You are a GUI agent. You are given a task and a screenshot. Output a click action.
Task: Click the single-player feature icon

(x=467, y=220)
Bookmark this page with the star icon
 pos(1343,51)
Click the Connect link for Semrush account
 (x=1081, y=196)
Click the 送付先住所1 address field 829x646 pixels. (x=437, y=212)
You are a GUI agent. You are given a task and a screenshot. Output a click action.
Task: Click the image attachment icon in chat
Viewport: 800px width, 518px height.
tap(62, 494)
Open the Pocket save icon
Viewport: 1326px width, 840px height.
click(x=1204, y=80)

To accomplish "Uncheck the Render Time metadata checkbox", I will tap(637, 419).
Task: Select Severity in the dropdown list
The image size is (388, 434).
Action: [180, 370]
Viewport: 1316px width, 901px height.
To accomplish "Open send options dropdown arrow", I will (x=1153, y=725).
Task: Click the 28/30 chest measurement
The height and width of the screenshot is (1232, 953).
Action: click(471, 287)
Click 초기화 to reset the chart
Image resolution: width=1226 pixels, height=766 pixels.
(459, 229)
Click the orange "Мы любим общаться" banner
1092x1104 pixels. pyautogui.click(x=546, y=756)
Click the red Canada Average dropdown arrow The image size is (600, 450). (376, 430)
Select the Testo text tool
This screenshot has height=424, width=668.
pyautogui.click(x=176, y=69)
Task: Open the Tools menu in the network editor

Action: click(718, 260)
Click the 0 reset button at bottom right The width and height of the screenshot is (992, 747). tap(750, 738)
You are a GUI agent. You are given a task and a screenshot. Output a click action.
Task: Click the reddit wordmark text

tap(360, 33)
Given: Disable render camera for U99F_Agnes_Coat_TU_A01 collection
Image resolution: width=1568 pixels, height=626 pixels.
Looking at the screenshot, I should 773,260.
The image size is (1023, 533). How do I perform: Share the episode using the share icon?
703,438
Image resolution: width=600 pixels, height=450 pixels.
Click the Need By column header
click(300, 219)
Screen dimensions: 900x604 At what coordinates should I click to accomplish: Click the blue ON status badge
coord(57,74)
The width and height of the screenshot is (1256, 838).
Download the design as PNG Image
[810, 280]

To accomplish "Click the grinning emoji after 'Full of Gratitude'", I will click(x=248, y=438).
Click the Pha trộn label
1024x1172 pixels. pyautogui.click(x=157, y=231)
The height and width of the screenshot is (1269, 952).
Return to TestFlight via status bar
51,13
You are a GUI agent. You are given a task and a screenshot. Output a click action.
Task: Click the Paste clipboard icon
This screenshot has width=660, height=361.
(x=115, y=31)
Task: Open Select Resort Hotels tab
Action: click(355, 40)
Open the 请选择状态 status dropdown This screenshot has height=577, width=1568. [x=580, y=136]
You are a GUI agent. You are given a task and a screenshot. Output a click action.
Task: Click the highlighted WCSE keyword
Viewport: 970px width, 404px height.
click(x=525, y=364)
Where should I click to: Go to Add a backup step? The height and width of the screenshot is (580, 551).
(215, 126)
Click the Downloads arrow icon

**Work request:** Starting with the line that contains "Task: Open the", copy each line through the end of the data exactly, and leave out all earlier lines.

**Solution for this problem:**
Task: Open the Tools menu in the network editor

Action: click(718, 260)
Click the 0 reset button at bottom right The width and height of the screenshot is (992, 747). tap(750, 738)
You are a GUI agent. You are given a task and a screenshot. Output a click action.
Task: Click the reddit wordmark text

tap(360, 33)
Given: Disable render camera for U99F_Agnes_Coat_TU_A01 collection
Image resolution: width=1568 pixels, height=626 pixels.
Looking at the screenshot, I should 773,260.
The image size is (1023, 533). How do I perform: Share the episode using the share icon?
703,438
Image resolution: width=600 pixels, height=450 pixels.
Click the Need By column header
click(300, 219)
Screen dimensions: 900x604 At what coordinates should I click to accomplish: Click the blue ON status badge
coord(57,74)
The width and height of the screenshot is (1256, 838).
Download the design as PNG Image
[810, 280]

To accomplish "Click the grinning emoji after 'Full of Gratitude'", I will click(x=248, y=438).
Click the Pha trộn label
1024x1172 pixels. pyautogui.click(x=157, y=231)
The height and width of the screenshot is (1269, 952).
Return to TestFlight via status bar
51,13
You are a GUI agent. You are given a task and a screenshot. Output a click action.
Task: Click the Paste clipboard icon
This screenshot has width=660, height=361.
(x=115, y=31)
Task: Open Select Resort Hotels tab
Action: click(355, 40)
Open the 请选择状态 status dropdown This screenshot has height=577, width=1568. [x=580, y=136]
You are a GUI agent. You are given a task and a screenshot. Output a click action.
Task: Click the highlighted WCSE keyword
Viewport: 970px width, 404px height.
click(x=525, y=364)
Where should I click to: Go to Add a backup step? The height and width of the screenshot is (580, 551).
(215, 126)
Click the Downloads arrow icon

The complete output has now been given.